In this thesis, we investigate a number of specific problems we need to tackle
when deploying activity recognition techniques in the real-world. We first
analyze how to recognize multiple activities in the physical world environment,
especially when such activities have concurrent and interleaving relationships.
Next, we extend such a framework into the virtual world, by exploiting the
relatedness of search queries to activities with interleaving relationships and
propose a context-aware query classification algorithm. Secondly, we study the
problem of recognizing abnormal activities. These abnormal activities are rare
to happen and it is difficult to collect enough training data about them. We
develop an algorithm based on the Hierarchical Dirichlet Process and the
one-class Support Vector Machine to recognize abnormal activities when the
training data is scarce. Finally, when we need to deploy the activity
recognition systems in the real-world, it is impractical for us to collect
enough training data for different activity recognition scenarios, especially
when we need to collect training data for different persons and even for
different actions. To solve this problem, we've developed a transfer
learning-based activity recognition framework which borrows useful information
from previously collected and learned activity recognition domains and then
re-use such information into the new target activity recognition domain.

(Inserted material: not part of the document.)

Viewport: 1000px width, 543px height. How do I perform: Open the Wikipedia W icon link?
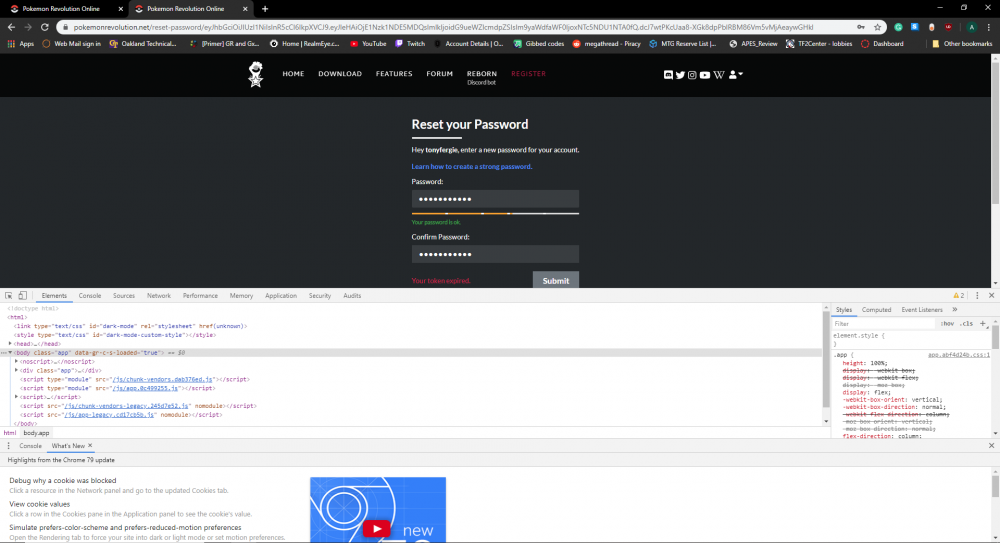[x=719, y=75]

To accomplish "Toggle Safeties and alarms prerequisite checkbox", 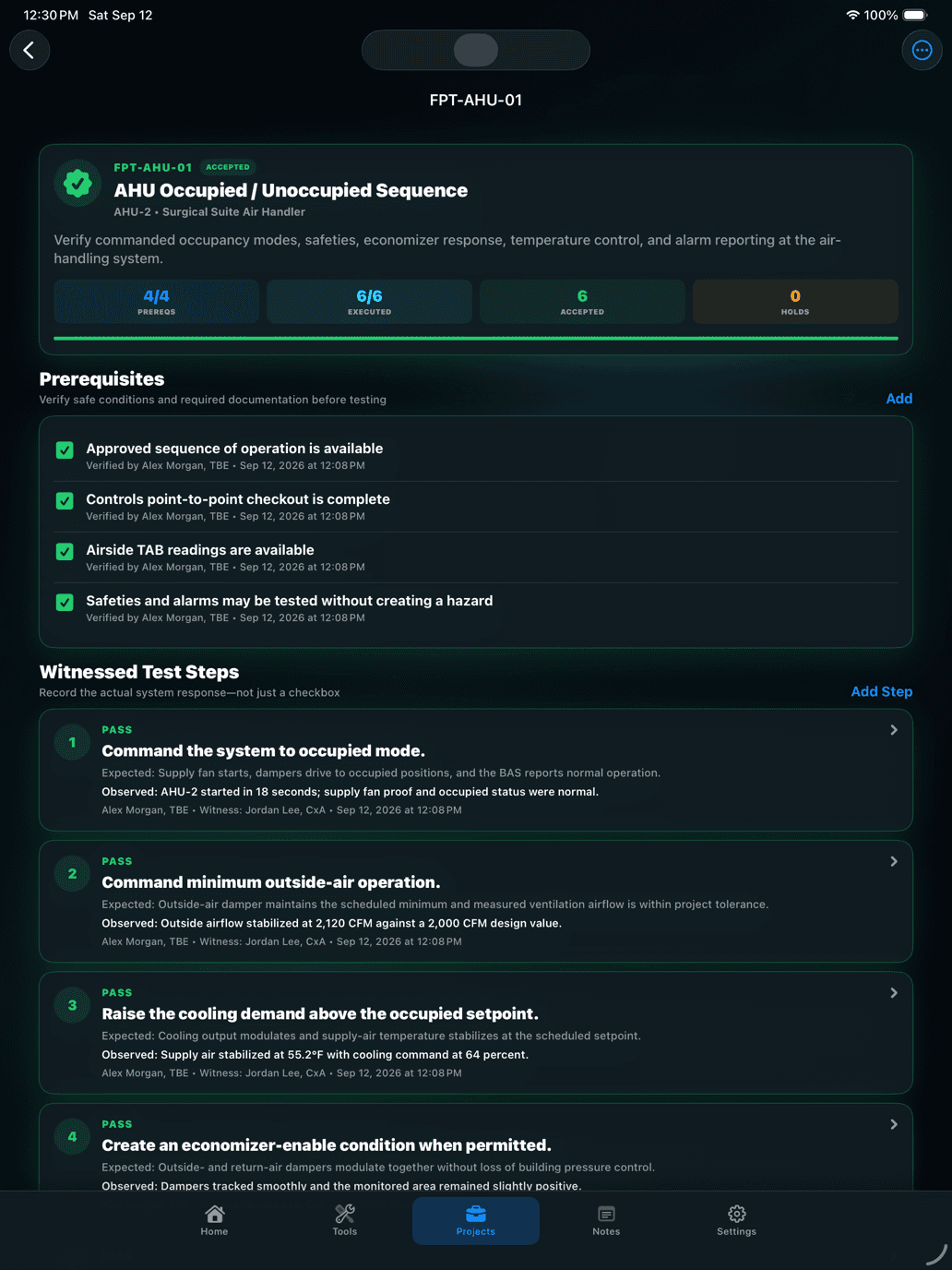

Furthermore, we've conducted extensive experiments to demonstrate the
effectiveness of our proposed approaches on real-world datasets collected from
smart homes or sensor environments. We've also shown that our context-aware
query classification algorithm could outperform state-of-the-art query
classification approaches on real-world query engine search logs. At the end of
this thesis, we discuss some possible directions and problems for future work
and extensions.
Date: Monday, 26 November 2012
Time: 10:00am - 12:00noon
Venue: Room 3402
Lifts 17/18
Chairman: Prof. Yu-Hsing Wang (CIVL)
Committee Members: Prof. Qiang Yang (Supervisor)
Prof. Raymond Wong
Prof. Dit-Yan Yeung
Prof. Ke Yi
Prof. Rong Zheng (ISOM)
Prof. Xing Xie (Microsoft Research Asia, China)
**** ALL are Welcome ****